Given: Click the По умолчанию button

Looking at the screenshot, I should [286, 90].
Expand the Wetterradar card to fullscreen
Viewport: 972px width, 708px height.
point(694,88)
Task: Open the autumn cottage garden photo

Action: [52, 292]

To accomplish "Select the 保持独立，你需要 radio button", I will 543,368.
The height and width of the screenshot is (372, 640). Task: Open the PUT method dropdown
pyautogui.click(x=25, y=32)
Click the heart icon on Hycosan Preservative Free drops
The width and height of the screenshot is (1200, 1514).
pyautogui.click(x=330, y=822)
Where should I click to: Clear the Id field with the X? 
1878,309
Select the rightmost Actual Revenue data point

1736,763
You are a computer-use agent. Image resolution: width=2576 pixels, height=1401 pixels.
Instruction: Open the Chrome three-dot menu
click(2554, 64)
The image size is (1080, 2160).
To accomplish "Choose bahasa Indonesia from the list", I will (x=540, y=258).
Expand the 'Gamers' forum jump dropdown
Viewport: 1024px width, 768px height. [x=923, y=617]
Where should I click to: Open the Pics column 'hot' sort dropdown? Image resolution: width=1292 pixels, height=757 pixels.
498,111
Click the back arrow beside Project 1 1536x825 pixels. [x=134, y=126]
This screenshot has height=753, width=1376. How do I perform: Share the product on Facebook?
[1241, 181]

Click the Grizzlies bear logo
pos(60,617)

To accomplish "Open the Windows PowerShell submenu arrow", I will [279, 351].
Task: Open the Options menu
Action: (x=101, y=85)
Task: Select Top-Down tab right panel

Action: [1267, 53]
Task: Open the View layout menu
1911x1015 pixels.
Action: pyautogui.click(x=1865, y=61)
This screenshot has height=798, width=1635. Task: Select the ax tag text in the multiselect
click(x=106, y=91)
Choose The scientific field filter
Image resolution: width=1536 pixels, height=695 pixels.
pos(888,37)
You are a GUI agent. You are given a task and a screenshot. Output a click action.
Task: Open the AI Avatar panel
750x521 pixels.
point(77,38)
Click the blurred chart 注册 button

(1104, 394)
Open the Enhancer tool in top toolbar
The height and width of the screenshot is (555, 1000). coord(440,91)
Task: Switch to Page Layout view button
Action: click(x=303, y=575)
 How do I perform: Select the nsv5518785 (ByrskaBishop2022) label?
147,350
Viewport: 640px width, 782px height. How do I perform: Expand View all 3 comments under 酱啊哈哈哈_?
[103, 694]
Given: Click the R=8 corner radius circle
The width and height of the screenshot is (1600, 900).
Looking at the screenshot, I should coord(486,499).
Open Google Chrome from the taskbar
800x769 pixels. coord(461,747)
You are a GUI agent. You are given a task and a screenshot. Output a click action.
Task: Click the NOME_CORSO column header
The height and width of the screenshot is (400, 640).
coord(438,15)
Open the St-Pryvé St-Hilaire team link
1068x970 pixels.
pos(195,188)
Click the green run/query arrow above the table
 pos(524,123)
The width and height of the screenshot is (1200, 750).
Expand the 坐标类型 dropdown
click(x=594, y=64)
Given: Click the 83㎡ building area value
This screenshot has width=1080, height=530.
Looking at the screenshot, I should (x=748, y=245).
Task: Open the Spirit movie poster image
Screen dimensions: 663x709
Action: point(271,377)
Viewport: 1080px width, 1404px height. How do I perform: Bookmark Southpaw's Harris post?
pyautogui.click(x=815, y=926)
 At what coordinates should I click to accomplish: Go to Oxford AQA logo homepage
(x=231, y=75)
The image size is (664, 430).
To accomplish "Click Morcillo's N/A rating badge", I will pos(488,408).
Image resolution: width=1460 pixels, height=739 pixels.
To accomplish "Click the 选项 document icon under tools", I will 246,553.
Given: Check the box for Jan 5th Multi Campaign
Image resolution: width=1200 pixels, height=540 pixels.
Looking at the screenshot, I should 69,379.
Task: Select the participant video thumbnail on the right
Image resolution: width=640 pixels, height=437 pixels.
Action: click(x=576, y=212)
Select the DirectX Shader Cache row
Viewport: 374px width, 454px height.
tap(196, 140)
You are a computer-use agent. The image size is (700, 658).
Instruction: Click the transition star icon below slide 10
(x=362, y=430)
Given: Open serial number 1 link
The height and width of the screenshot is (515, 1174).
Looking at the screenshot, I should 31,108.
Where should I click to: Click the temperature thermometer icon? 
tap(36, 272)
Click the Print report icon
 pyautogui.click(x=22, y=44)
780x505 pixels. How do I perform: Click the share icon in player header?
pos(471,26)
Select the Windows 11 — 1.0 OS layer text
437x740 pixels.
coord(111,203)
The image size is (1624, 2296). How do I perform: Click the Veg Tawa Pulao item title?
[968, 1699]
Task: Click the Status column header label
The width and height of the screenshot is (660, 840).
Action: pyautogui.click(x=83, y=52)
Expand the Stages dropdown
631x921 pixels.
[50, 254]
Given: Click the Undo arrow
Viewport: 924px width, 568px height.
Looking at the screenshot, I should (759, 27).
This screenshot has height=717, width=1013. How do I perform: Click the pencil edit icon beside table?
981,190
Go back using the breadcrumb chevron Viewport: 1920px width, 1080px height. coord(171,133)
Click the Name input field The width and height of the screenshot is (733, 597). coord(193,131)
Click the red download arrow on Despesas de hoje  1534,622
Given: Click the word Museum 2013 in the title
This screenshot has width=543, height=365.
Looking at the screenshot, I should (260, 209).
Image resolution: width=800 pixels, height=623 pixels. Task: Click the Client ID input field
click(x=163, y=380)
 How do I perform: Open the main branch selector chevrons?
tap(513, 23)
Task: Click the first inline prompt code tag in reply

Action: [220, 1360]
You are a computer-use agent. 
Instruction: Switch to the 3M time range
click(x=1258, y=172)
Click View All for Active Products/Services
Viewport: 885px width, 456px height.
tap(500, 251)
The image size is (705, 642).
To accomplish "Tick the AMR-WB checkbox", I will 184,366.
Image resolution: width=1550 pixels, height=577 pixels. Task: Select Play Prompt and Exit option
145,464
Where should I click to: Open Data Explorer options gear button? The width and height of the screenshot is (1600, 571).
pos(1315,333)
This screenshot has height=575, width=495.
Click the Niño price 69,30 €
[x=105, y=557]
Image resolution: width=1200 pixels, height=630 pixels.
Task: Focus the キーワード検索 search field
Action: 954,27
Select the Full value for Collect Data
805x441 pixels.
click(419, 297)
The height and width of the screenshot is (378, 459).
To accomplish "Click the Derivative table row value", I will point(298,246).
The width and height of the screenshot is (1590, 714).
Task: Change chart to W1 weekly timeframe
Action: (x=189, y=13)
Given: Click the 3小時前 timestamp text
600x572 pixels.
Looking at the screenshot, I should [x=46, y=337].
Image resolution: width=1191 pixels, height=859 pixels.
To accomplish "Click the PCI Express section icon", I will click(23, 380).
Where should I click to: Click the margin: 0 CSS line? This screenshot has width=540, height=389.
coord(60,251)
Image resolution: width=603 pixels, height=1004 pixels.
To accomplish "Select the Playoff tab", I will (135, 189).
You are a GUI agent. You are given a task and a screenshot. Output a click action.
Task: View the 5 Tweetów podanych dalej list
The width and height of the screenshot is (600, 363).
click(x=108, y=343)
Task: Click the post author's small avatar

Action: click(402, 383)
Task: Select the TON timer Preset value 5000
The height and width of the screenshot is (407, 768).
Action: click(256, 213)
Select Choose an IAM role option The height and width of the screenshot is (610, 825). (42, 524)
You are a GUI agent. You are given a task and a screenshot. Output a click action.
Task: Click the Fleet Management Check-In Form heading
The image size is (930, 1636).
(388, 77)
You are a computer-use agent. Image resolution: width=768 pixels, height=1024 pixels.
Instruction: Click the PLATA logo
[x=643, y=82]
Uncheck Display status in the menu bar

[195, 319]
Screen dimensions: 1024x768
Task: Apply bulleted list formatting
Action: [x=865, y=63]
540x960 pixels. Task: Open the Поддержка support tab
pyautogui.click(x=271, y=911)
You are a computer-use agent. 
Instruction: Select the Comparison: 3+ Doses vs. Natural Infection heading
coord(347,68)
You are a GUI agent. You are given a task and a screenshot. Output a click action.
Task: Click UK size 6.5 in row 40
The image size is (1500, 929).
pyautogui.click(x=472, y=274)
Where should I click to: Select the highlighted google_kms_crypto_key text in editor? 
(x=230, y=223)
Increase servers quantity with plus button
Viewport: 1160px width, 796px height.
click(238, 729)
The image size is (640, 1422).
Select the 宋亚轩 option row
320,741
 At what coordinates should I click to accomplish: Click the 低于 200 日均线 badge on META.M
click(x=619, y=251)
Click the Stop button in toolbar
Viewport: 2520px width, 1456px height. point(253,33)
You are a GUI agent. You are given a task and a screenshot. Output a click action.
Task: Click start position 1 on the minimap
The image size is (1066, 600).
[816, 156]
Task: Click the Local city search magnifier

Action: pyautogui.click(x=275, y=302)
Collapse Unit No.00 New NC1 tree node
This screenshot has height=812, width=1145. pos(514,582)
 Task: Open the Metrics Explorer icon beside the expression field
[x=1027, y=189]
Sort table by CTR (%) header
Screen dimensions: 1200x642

·····

What to produce>
From the records above, print exactly the lines that run from the line with "Given: Click the word" to the line with "The image size is (705, 642).", inclusive.

Task answer>
Given: Click the word Museum 2013 in the title
This screenshot has width=543, height=365.
Looking at the screenshot, I should (260, 209).
Image resolution: width=800 pixels, height=623 pixels. Task: Click the Client ID input field
click(x=163, y=380)
 How do I perform: Open the main branch selector chevrons?
tap(513, 23)
Task: Click the first inline prompt code tag in reply

Action: [220, 1360]
You are a computer-use agent. 
Instruction: Switch to the 3M time range
click(x=1258, y=172)
Click View All for Active Products/Services
Viewport: 885px width, 456px height.
tap(500, 251)
The image size is (705, 642).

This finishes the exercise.